Segundo a mitologia romana, foi Ceres (na imagem, numa representação de c. 1717 de Antoine Watteau), filha de Saturno e Ops, quem ensinou os humanos a cultivar a terra, semear, colher cereais e fazer pão. Divindade venerada como padroeira da Sicília – considerada o celeiro de Roma – Ceres protagoniza, juntamente com Proserpina, sua filha, um dos mais belos mitos da Antiguidade. Desesperada com o rapto da filha por Plutão, que a levara para o submundo, a deusa abandonou os seus deveres, deixando a Terra estéril. Júpiter ordenou então a libertação de Proserpina, mas, como esta ingerira voluntariamente seis bagos de romã oferecidos pelo raptor, exigindo a lei, em tais casos, que permanecesse no submundo (o primeiro caso de síndrome de Estocolmo?), ficou assente que a jovem passaria metade do ano com Plutão, simbolizando o outono e o inverno, e a outra metade com Ceres, simbolizando a primavera e o verão, refletindo assim o ciclo das estações e das colheitas.


O enorme interesse pelos elementos das terras-raras deve-se à singularidade das suas propriedades – magnéticas, luminescentes, eletroquímicas e térmicas – que os tornam essenciais para tecnologias avançadas e de importância estratégica, como em smartphones, carros elétricos, LEDs, turbinas eólicas, imagiologia médica e sistemas de defesa avançados, entre outros. Por exemplo, o composto de fórmula Gd₅Si₂Ge – que contém gadolínio (Gd), um lantanídeo – pode sofrer uma variação de temperatura quando submetido a um campo magnético variável. Atualmente, investiga-se o uso de materiais magnetocalóricos como este em sistemas de refrigeração de alta eficiência, com o objetivo de atingir consumos energéticos até quatro vezes inferiores aos dos sistemas convencionais.
Alguns países e territórios possuem vastos recursos de terras-raras, com destaque para a China, que, detendo cerca de 25% das reservas mundiais, é responsável por aproximadamente 90% do fornecimento global. O domínio chinês neste mercado tem suscitado crescentes preocupações entre os países que dependem da importação destes metais, seja por não possuírem reservas próprias, seja por optarem por não as explorar. Apesar de deterem, na Califórnia, a importante mina de Mountain Pass, os EUA mostram-se interessados na Gronelândia e nos recursos minerais da Ucrânia (o celeiro da Europa), ambos ricos em terras raras. Este movimento reflete o agravamento das tensões geopolíticas em torno da procura por fontes alternativas, com o objetivo de reduzir a dependência em relação à China.

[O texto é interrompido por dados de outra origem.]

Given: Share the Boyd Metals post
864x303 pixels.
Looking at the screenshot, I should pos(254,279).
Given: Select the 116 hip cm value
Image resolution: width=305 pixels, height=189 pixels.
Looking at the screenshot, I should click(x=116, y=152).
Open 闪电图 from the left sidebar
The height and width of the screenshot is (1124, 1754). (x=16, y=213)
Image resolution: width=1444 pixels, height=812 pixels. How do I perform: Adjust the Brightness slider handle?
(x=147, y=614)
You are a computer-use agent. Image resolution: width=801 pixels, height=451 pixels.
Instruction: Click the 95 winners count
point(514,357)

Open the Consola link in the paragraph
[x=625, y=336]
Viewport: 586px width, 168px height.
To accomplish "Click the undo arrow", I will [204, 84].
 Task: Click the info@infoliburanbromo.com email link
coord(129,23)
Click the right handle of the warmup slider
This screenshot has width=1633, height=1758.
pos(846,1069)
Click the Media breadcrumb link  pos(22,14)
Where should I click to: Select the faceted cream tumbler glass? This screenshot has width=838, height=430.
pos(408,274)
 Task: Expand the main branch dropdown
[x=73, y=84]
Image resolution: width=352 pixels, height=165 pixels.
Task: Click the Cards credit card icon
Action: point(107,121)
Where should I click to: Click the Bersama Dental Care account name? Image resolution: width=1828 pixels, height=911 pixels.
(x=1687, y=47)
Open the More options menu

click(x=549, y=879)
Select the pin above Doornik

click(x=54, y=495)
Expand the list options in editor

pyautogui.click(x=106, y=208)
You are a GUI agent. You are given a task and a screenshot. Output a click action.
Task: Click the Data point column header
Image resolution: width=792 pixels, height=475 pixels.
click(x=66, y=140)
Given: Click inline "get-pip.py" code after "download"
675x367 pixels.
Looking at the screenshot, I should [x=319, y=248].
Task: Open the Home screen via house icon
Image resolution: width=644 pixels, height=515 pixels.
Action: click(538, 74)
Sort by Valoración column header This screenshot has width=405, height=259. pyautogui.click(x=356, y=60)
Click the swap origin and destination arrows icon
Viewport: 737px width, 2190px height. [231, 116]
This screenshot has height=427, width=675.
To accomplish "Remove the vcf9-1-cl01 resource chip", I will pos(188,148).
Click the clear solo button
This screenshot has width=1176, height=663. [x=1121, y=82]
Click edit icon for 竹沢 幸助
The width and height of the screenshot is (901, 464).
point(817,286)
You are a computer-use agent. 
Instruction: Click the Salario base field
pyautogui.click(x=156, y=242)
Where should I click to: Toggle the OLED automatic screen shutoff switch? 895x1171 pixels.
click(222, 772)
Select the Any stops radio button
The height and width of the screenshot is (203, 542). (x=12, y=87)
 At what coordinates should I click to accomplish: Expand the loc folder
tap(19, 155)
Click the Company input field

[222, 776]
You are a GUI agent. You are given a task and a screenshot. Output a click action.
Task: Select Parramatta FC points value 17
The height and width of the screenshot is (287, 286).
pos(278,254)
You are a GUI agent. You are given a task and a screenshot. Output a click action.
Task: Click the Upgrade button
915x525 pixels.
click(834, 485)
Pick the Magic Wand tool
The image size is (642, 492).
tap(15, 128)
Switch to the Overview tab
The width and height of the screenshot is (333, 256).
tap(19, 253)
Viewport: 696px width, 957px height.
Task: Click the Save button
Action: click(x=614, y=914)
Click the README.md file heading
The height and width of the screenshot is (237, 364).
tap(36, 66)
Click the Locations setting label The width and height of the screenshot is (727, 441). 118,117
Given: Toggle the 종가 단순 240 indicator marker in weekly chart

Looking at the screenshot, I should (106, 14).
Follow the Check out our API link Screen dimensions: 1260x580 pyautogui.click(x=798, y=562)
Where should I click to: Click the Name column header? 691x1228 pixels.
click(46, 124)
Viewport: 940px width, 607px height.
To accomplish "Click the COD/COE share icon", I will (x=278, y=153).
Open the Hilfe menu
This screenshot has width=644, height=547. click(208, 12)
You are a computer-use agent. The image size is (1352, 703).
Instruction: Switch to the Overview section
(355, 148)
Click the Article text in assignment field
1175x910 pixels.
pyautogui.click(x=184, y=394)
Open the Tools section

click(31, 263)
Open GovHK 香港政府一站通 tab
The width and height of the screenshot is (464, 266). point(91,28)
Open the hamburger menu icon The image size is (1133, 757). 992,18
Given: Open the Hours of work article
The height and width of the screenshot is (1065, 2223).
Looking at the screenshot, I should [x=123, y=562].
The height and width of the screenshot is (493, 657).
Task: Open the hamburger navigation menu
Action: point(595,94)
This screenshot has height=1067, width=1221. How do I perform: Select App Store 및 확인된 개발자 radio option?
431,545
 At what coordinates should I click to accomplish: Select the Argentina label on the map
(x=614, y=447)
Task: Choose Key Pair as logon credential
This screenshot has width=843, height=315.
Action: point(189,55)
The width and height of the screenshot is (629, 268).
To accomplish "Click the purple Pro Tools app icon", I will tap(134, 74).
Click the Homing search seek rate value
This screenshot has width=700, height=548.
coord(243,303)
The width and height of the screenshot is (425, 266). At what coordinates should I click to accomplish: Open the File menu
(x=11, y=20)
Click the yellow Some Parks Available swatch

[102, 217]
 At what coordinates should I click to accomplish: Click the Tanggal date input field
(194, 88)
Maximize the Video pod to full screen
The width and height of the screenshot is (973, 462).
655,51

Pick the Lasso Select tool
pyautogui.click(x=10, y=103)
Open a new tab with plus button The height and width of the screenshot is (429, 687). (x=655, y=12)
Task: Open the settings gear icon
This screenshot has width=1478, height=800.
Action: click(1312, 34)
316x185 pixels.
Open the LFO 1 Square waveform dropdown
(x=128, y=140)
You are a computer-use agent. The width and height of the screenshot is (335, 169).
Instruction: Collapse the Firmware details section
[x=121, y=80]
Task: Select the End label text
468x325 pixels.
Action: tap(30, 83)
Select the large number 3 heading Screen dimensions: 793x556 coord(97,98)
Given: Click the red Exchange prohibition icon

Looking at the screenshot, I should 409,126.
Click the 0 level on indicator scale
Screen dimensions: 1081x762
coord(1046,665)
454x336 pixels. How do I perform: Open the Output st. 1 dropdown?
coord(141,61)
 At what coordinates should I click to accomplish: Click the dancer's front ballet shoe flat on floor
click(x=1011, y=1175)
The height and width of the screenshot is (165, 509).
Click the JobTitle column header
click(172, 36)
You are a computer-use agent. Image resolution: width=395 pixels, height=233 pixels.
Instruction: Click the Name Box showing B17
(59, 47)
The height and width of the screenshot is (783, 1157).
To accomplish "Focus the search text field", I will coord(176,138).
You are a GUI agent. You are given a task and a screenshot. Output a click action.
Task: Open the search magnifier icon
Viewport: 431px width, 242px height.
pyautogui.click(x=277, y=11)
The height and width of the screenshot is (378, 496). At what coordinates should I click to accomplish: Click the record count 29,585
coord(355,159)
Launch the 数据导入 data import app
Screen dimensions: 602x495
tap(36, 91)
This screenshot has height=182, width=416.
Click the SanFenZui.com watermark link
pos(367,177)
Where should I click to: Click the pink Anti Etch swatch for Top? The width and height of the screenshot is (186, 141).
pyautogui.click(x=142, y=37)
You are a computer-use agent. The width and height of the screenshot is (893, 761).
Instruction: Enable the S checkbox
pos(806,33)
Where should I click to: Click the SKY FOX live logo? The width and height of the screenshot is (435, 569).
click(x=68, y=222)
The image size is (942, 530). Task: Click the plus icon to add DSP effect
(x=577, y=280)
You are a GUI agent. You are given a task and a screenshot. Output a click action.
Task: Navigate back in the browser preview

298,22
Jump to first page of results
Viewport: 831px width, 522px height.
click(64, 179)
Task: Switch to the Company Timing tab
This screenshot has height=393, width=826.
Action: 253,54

No entanto, os métodos agressivos de extração das terras-raras e o tratamento inadequado dos seus resíduos causam impactos ambientais significativos, como se verifica na região de Bayan Obo, na China. Por essa razão, tem aumentado a pressão para o desenvolvimento de métodos mais sustentáveis e a procura de fontes alternativas – afinal, rara mesmo é a Terra.